Reproduce all records below exactly.

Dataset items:
· · ·

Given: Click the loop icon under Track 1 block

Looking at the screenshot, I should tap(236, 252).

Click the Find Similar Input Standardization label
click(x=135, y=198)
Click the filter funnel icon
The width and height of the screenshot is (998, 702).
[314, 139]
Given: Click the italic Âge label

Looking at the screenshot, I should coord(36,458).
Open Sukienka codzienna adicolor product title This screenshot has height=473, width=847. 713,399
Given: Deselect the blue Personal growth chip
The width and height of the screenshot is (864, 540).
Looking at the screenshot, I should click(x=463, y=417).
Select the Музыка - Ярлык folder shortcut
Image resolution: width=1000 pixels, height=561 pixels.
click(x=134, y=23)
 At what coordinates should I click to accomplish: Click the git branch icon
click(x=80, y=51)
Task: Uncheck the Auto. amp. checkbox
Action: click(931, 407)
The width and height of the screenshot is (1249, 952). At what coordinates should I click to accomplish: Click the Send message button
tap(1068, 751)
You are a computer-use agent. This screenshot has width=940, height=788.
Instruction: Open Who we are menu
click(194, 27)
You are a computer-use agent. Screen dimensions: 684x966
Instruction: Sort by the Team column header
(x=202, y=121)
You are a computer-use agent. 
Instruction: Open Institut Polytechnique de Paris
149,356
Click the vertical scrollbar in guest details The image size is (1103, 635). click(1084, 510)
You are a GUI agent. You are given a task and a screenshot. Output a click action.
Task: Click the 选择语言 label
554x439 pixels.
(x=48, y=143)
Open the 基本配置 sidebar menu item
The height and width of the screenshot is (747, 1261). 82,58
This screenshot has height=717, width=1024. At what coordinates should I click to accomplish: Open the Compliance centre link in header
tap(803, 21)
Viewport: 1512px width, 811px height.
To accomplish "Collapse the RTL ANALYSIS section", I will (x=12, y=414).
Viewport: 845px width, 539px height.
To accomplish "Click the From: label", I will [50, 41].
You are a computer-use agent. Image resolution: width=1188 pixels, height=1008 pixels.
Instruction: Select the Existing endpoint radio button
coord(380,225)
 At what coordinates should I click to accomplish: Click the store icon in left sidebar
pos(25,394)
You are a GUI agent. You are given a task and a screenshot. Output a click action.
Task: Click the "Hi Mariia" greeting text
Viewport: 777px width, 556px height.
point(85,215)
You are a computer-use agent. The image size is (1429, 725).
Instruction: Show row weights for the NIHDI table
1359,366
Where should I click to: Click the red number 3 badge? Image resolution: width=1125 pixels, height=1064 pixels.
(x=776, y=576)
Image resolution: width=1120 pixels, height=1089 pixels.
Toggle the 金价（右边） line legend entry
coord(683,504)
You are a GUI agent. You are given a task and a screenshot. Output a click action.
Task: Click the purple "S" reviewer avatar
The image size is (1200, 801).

· · ·

COMPLETED TASK ->
Given: Click the loop icon under Track 1 block

Looking at the screenshot, I should tap(236, 252).

Click the Find Similar Input Standardization label
click(x=135, y=198)
Click the filter funnel icon
The width and height of the screenshot is (998, 702).
[314, 139]
Given: Click the italic Âge label

Looking at the screenshot, I should coord(36,458).
Open Sukienka codzienna adicolor product title This screenshot has height=473, width=847. 713,399
Given: Deselect the blue Personal growth chip
The width and height of the screenshot is (864, 540).
Looking at the screenshot, I should click(x=463, y=417).
Select the Музыка - Ярлык folder shortcut
Image resolution: width=1000 pixels, height=561 pixels.
click(x=134, y=23)
 At what coordinates should I click to accomplish: Click the git branch icon
click(x=80, y=51)
Task: Uncheck the Auto. amp. checkbox
Action: click(931, 407)
The width and height of the screenshot is (1249, 952). At what coordinates should I click to accomplish: Click the Send message button
tap(1068, 751)
You are a computer-use agent. This screenshot has width=940, height=788.
Instruction: Open Who we are menu
click(194, 27)
You are a computer-use agent. Screen dimensions: 684x966
Instruction: Sort by the Team column header
(x=202, y=121)
You are a computer-use agent. 
Instruction: Open Institut Polytechnique de Paris
149,356
Click the vertical scrollbar in guest details The image size is (1103, 635). click(1084, 510)
You are a GUI agent. You are given a task and a screenshot. Output a click action.
Task: Click the 选择语言 label
554x439 pixels.
(x=48, y=143)
Open the 基本配置 sidebar menu item
The height and width of the screenshot is (747, 1261). 82,58
This screenshot has height=717, width=1024. At what coordinates should I click to accomplish: Open the Compliance centre link in header
tap(803, 21)
Viewport: 1512px width, 811px height.
To accomplish "Collapse the RTL ANALYSIS section", I will (x=12, y=414).
Viewport: 845px width, 539px height.
To accomplish "Click the From: label", I will [50, 41].
You are a computer-use agent. Image resolution: width=1188 pixels, height=1008 pixels.
Instruction: Select the Existing endpoint radio button
coord(380,225)
 At what coordinates should I click to accomplish: Click the store icon in left sidebar
pos(25,394)
You are a GUI agent. You are given a task and a screenshot. Output a click action.
Task: Click the "Hi Mariia" greeting text
Viewport: 777px width, 556px height.
point(85,215)
You are a computer-use agent. The image size is (1429, 725).
Instruction: Show row weights for the NIHDI table
1359,366
Where should I click to: Click the red number 3 badge? Image resolution: width=1125 pixels, height=1064 pixels.
(x=776, y=576)
Image resolution: width=1120 pixels, height=1089 pixels.
Toggle the 金价（右边） line legend entry
coord(683,504)
You are a GUI agent. You are given a task and a screenshot. Output a click action.
Task: Click the purple "S" reviewer avatar
The image size is (1200, 801).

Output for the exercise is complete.